┌─ DATA SUPPLIED
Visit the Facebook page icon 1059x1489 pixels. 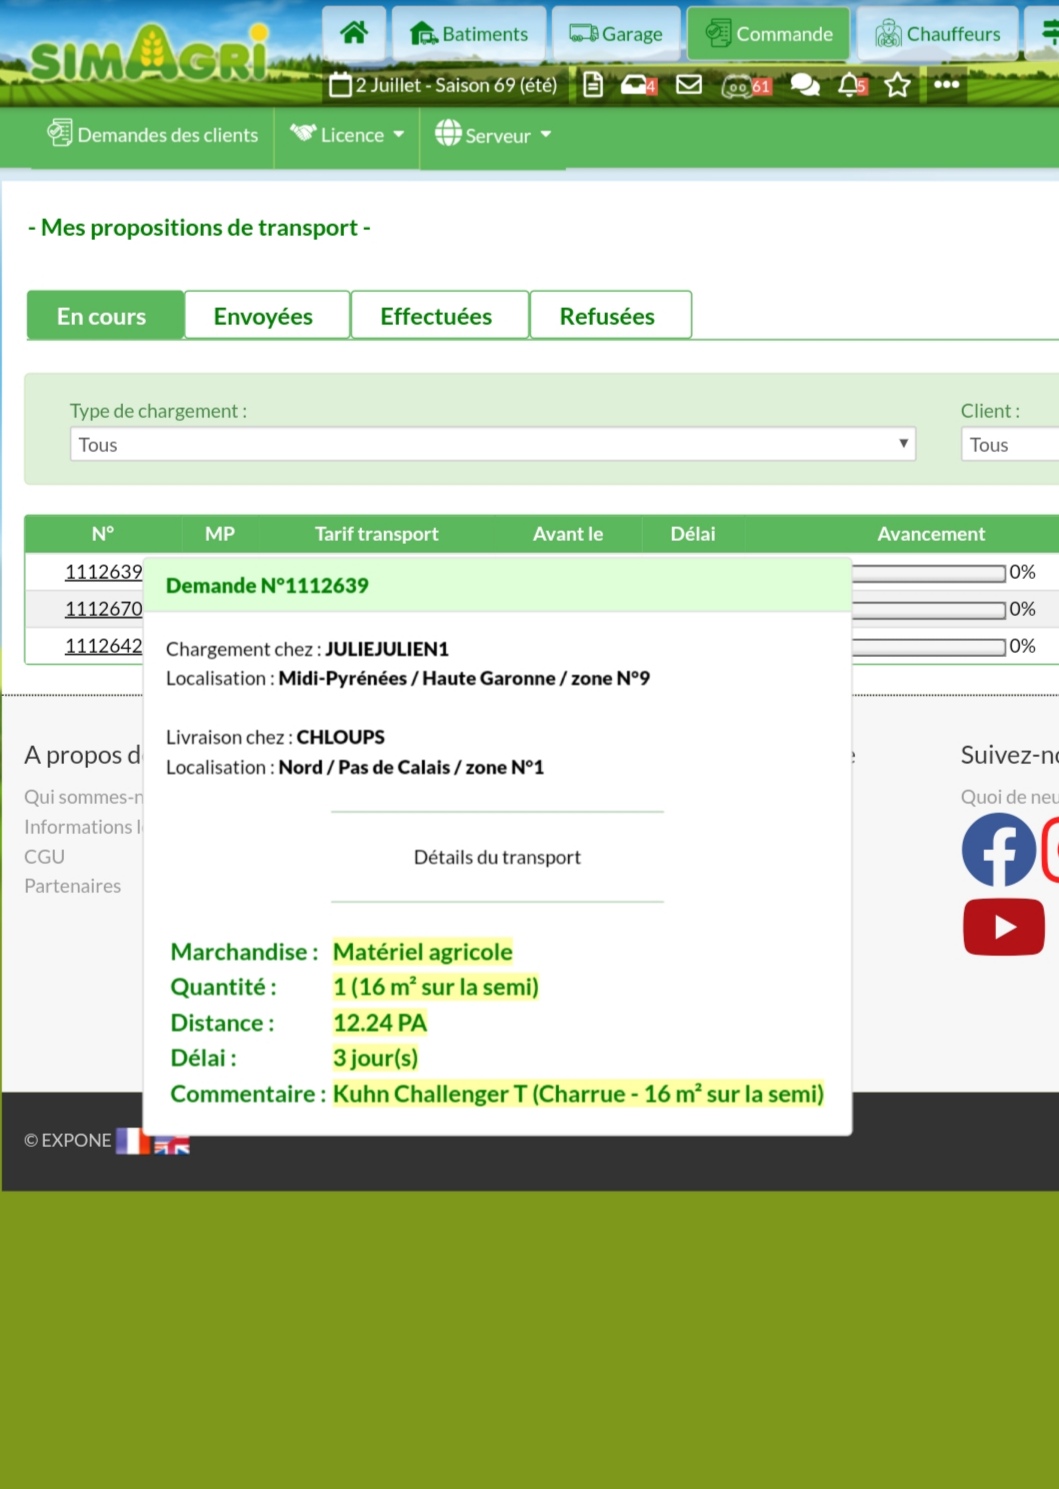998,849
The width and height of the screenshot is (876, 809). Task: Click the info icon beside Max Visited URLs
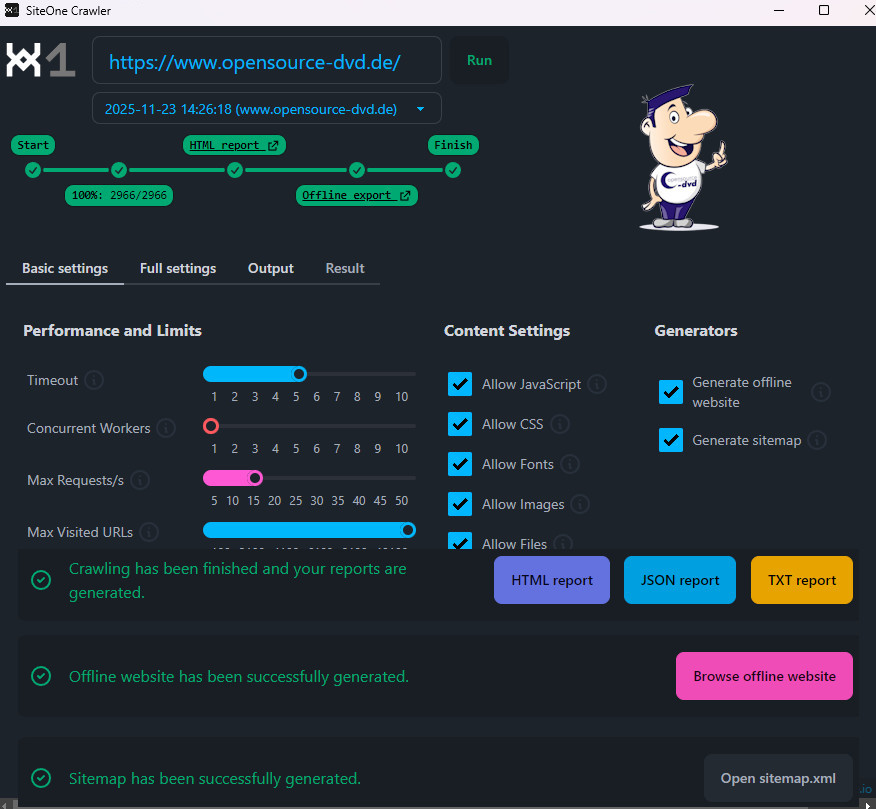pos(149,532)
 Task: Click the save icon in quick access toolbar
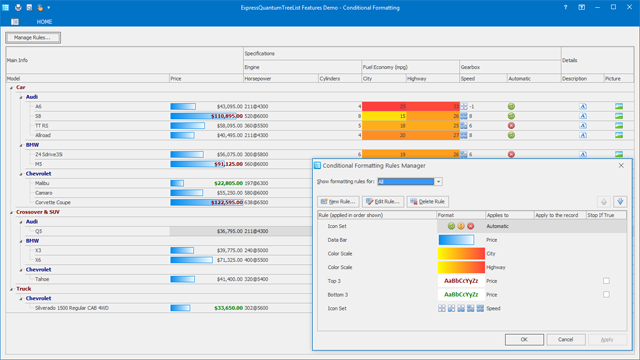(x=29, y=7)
└─
▶ [WHAT IS ASKED]: Echo the records word for word, beginning at the line that contains "The width and" and stopping after the last line of the records. Leave the pictures out.

▶ [PROBLEM SOLUTION]:
The width and height of the screenshot is (876, 809). Task: Click the info icon beside Max Visited URLs
pos(149,532)
 Task: Click the save icon in quick access toolbar
(x=29, y=7)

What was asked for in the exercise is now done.